Sur la scène mondiale, le Canada se considère généralement comme le défenseur de la sécurité des êtres humains, des droits de la personne et du maintien de la paix. Toutefois, c’est un pays riche, une démocratie occidentale assimilée aux États-Unis sur les plans géographique, culturel et social. Comme les Canadiens sont proches des Américains, ils risquent d’être menacés par des groupes et des factions déterminés à instaurer un nouvel ordre mondial ou à bouleverser l’ordre établi. Si nous refusons de regarder cette réalité en face et de prendre les mesures qui s’imposent, nous pourrions fort bien constituer une cible. Les faits montrent malheureusement que le refus de reconnaître une menace ou de se protéger adéquatement ne dissuade pas ceux qui veulent attaquer; il les attire.

Le Canada poursuit depuis longtemps une politique étrangère multilatérale qui inclut le concours de son armée à la sécurité mondiale. L’un des principes fondamentaux de sa politique de défense est d’assurer la sécurité internationale aux côtés de ses amis et alliés en participant aux opérations expéditionnaires des coalitions. Dans le Livre blanc sur la défense de 1994, le Canada s’est engagé à maintenir une force militaire polyvalente capable d’accomplir toute une gamme de tâches et de missions pour défendre le pays et ses intérêts dans le monde. Au cours des dernières années, cela a été interprété comme un engagement à se doter de forces interopérables avec le pays le plus susceptible d’être notre allié, les États-Unis. Cependant, en ce qui concerne la sécurité, l’une des dures réalités actuelles est le coût prohibitif du personnel et du matériel militaires. En dépit d’une planification et d’une gestion rigoureuses des dépenses, il est peu probable que le Canada parvienne mieux que ses alliés habituels, le Royaume-Uni, l’Australie et la Nouvelle-Zélande, à mettre sur pied des forces polyvalentes dotées de technologies et de capacités équivalentes ou semblables à celles des États-Unis.

La marine américaine

Photo de la US Navy 031023-N-3953L-172

Des membres de l’équipe 22 d’embarcations spéciales de la marine américaine s’entraînent à exfiltrer la rive d’un petit cours d’eau sous le feu de l’ennemi. Les opérations riveraines constituent la mission prioritaire de l’équipe.

▶ **Données de référence**:
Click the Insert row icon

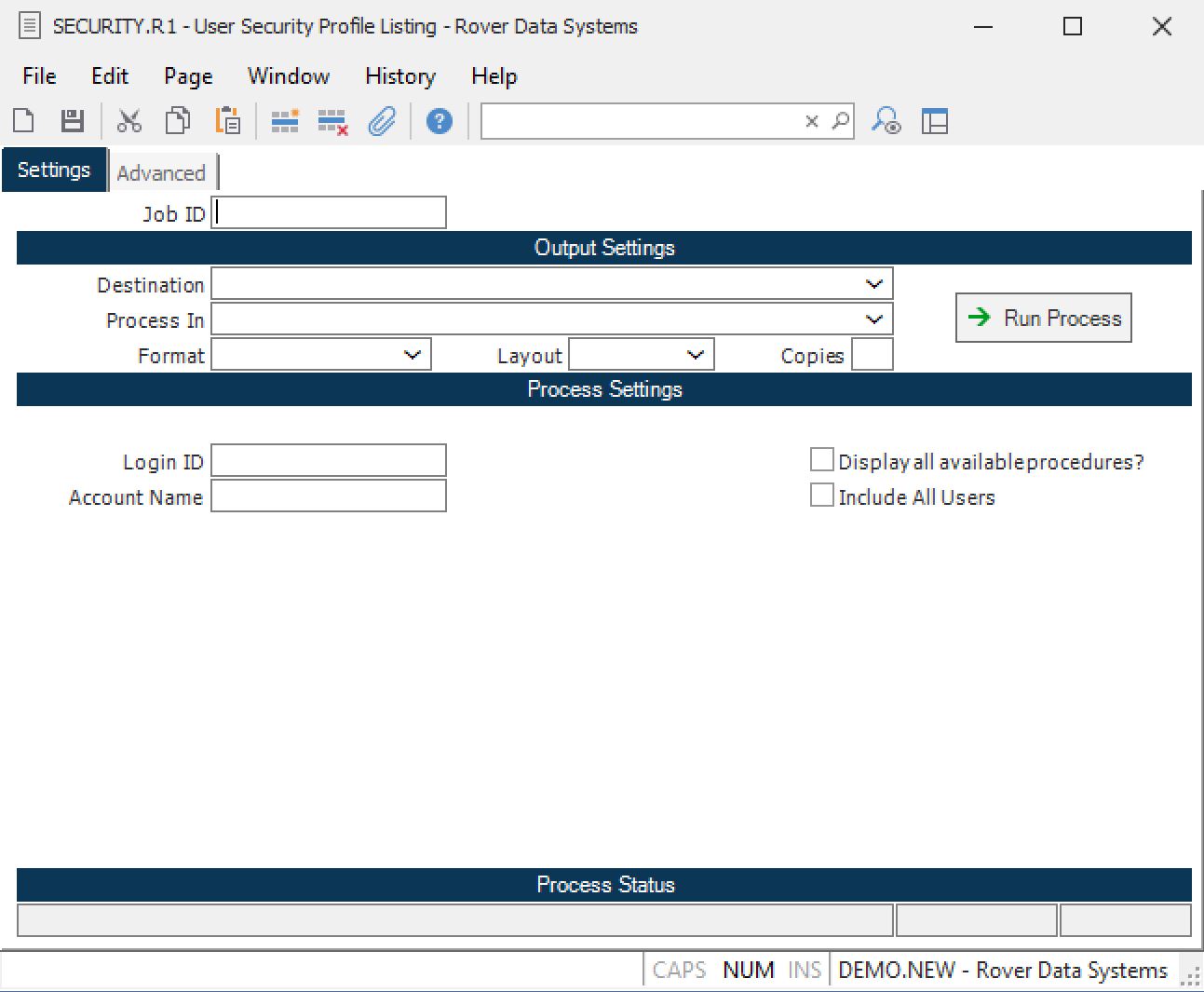(x=285, y=121)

▶ **Travail à faire**:
- A) Réécrivez le passage du texte sur la défense du Canada qui va de « Des membres de » jusqu’à « prioritaire de l’équipe. » inclus, en substituant « canal » à « cours d’eau ».
- B) D’après le texte sur la défense du Canada, quels pays y sont nommés comme les alliés habituels du Canada ?
- C) Écrivez la suite du texte sur la défense du Canada, à partir de sa dernière phrase.

▶ **Réponses par consigne**:
- A)
Des membres de l’équipe 22 d’embarcations spéciales de la marine américaine s’entraînent à exfiltrer la rive d’un petit canal sous le feu de l’ennemi. Les opérations riveraines constituent la mission prioritaire de l’équipe.

- B) Le Royaume-Uni, l’Australie et la Nouvelle-Zélande.

- C)
Ainsi, le Canada devrait peut-être envisager un « créneau » de capacités, qui devrait bien entendu refléter sa conception des opérations intérieures et lui permettre de jouer un rôle actif dans une coalition utilisant des tactiques et un équipement ultraperfectionnés. Si l’on accepte le bien-fondé de ce point de vue, il faut se demander quel serait le meilleur créneau. L’analyse approfondie d’une réponse à cette question déborde le cadre du présent article. Cependant, il n’est peut-être pas inutile de rappeler les résultats d’une étude antérieure réalisée par l’auteur3 et l’importance que les États-Unis, le Royaume-Uni, l’Australie et la Nouvelle- Zélande ont accordée aux forces spéciales4 et aux forces d’opérations spéciales5 lors des dernières campagnes en Afghanistan et en Irak.

Si les forces d’opérations spéciales constituent une contribution viable du Canada aux opérations des coalitions, quels devraient être leur type, leur nature et leurs capacités? C’est le sujet du présent article. Il sera d’abord question des opérations menées récemment en Afghanistan et en Irak afin de déterminer les capacités requises par les coalitions. À la lumière des modèles australien et britannique, on montrera ensuite quelles pourraient être l’organisation et la composition, ainsi que le commandement et le contrôle, d’une force d’opérations spéciales canadienne. Enfin, on examinera quelles capacités celle-ci exigerait et on proposera une méthode pour les acquérir, propositions sur lesquelles pourrait se baser la contribution du Canada à la sécurité internationale.

Les capacitÉs des forces spÉciales

De nos jours, lors des guerres de coalition menées par les forces d’opérations spéciales, un pays est nommé chef de file d’une opération ou d’une campagne. Ce pays fournit un effectif militaire considérable et le noyau de l’infrastructure du commandement et du contrôle, du personnel et du soutien. Il est également censé procurer aux coalisés (ou les aider à se procurer) des capacités clés, dénommées « outils de facilitation », comme le transport aérien stratégique et tactique ou le soutien logistique. La nature interalliée (collaboration des nations) et interarmées (collaboration de plusieurs services ou composantes) des coalitions se répercute jusque sur le groupe opérationnel national. En deçà de cet échelon, les forces ou les composantes nationales ne sont pas intégrées et le principe directeur est celui de « l’unité du commandement à l’échelle nationale6 ».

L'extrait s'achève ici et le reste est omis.